• _Description of the task_:
Check every line of the records below for the string "speaker", then report only how many lines have it.

• _Data_:
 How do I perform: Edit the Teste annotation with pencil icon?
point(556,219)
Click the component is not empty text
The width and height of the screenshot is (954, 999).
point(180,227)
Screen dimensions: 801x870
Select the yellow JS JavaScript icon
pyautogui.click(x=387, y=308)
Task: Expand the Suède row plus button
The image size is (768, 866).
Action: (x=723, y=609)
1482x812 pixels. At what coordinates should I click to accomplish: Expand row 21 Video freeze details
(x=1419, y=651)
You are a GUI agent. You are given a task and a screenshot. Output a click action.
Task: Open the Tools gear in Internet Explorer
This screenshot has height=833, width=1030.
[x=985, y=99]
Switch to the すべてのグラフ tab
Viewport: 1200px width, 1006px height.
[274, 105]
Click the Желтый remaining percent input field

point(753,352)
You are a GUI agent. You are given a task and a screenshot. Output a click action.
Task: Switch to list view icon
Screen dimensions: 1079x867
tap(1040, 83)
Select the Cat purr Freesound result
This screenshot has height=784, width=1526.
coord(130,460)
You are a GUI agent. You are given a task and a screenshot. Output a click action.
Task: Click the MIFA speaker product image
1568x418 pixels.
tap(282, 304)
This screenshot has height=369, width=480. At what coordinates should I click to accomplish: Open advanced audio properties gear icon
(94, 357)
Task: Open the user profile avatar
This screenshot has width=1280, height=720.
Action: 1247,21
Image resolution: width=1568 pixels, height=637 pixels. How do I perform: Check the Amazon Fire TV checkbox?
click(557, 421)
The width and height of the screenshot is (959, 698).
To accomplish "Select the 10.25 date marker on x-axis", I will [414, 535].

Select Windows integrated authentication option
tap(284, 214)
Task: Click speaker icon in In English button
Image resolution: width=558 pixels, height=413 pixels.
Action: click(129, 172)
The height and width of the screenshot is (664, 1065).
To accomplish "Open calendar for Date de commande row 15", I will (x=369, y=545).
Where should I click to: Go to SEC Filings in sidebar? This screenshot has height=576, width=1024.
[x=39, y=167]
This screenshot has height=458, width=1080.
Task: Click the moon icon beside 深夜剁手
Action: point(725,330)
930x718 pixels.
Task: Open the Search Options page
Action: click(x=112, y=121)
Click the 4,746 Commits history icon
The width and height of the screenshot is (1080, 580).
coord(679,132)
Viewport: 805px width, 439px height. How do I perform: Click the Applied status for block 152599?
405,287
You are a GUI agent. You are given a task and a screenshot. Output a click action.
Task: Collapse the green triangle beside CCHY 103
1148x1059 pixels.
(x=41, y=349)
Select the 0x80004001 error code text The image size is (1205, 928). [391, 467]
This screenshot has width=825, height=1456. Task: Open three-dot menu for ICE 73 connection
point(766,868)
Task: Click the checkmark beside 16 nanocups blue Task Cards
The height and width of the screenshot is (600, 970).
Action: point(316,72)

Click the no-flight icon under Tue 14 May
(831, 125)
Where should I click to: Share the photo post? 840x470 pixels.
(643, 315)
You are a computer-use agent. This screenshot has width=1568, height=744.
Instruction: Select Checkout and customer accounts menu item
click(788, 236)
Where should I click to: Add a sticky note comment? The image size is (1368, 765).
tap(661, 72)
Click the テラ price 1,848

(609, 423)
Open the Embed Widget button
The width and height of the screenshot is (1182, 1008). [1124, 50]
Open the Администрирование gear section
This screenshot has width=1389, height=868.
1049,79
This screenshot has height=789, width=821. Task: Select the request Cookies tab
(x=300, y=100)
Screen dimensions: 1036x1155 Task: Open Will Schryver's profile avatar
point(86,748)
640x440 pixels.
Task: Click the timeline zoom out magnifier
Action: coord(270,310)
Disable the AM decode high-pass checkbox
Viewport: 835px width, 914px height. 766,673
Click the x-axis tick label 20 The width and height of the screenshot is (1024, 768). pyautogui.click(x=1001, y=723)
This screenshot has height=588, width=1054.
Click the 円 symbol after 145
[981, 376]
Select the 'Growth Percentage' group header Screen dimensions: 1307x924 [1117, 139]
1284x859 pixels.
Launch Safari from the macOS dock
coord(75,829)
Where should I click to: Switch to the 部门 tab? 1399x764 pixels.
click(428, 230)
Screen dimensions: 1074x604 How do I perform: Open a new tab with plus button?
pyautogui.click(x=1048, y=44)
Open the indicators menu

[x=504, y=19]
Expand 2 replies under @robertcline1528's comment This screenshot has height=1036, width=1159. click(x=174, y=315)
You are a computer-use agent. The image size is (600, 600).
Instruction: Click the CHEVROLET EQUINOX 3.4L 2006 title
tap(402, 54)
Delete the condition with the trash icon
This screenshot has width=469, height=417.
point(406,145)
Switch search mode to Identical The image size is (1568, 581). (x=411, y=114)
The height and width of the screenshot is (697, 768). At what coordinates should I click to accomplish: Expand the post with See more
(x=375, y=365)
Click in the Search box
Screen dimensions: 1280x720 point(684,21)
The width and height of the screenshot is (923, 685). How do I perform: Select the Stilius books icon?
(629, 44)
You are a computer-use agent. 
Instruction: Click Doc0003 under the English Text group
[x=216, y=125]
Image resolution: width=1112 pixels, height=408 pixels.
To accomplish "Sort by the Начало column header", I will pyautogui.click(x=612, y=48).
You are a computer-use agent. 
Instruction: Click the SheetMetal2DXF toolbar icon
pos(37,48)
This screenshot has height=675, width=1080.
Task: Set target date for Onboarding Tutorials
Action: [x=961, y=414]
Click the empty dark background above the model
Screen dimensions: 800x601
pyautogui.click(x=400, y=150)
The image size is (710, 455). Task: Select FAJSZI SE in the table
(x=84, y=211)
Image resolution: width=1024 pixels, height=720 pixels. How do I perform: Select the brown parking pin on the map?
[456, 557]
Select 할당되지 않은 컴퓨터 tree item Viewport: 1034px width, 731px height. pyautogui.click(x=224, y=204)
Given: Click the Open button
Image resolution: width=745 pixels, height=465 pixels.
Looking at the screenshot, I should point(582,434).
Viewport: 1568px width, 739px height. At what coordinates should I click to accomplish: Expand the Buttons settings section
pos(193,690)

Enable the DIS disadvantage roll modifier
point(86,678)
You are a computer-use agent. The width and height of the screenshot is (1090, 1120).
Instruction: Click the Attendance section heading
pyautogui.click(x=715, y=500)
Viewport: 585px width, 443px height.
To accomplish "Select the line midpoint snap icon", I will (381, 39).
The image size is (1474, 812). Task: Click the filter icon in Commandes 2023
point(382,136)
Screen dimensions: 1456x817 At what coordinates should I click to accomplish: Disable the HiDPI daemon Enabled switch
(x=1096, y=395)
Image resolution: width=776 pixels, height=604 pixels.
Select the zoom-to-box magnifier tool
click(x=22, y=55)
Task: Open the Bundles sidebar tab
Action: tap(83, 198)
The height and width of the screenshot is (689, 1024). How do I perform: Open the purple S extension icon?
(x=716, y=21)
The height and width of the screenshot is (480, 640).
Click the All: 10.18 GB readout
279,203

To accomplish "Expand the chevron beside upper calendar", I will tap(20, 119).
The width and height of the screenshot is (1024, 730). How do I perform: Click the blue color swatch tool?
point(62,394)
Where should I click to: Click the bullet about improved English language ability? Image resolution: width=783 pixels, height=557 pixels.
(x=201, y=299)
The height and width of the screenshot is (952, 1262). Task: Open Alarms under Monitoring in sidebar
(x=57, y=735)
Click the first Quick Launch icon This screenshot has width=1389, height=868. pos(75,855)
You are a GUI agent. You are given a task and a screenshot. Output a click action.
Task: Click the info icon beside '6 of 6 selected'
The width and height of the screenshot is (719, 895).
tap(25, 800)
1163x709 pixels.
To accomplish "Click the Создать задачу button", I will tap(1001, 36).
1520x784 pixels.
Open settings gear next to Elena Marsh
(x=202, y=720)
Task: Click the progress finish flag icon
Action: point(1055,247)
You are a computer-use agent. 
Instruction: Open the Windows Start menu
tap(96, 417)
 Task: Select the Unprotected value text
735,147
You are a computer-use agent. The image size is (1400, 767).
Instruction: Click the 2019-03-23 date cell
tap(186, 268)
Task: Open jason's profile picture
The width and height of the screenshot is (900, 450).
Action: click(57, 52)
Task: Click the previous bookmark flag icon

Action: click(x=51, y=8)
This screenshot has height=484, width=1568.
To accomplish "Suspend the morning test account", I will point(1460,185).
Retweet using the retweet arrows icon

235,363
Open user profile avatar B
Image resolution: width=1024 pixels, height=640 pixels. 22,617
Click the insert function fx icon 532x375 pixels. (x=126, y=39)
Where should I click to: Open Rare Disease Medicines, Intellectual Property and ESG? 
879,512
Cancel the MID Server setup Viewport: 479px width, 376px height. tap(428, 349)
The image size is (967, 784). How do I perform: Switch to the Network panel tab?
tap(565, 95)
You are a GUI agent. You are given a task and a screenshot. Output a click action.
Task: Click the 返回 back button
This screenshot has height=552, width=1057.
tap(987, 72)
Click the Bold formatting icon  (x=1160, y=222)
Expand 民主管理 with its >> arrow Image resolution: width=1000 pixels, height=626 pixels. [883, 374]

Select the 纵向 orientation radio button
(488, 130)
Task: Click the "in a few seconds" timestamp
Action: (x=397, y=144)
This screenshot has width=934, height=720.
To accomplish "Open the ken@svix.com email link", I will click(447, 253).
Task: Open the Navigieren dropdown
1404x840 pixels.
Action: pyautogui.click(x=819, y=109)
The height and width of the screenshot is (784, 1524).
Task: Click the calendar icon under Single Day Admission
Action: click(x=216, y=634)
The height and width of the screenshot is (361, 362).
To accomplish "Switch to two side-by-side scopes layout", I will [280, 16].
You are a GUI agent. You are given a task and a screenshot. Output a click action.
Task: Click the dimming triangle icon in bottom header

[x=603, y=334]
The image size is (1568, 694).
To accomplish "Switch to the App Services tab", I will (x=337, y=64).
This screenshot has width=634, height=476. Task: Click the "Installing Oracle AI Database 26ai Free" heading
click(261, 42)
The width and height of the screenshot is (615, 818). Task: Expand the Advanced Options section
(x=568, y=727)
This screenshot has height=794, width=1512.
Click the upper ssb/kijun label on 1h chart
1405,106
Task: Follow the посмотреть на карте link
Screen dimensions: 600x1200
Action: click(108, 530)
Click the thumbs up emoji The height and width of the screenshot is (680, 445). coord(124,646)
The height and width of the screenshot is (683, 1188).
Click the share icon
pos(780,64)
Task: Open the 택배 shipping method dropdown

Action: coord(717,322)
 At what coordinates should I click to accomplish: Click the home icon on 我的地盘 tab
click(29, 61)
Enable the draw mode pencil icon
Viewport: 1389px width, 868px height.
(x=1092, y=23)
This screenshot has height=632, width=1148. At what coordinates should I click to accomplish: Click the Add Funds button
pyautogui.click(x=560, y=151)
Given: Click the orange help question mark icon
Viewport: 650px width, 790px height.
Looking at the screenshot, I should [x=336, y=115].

• _Written solution_:
2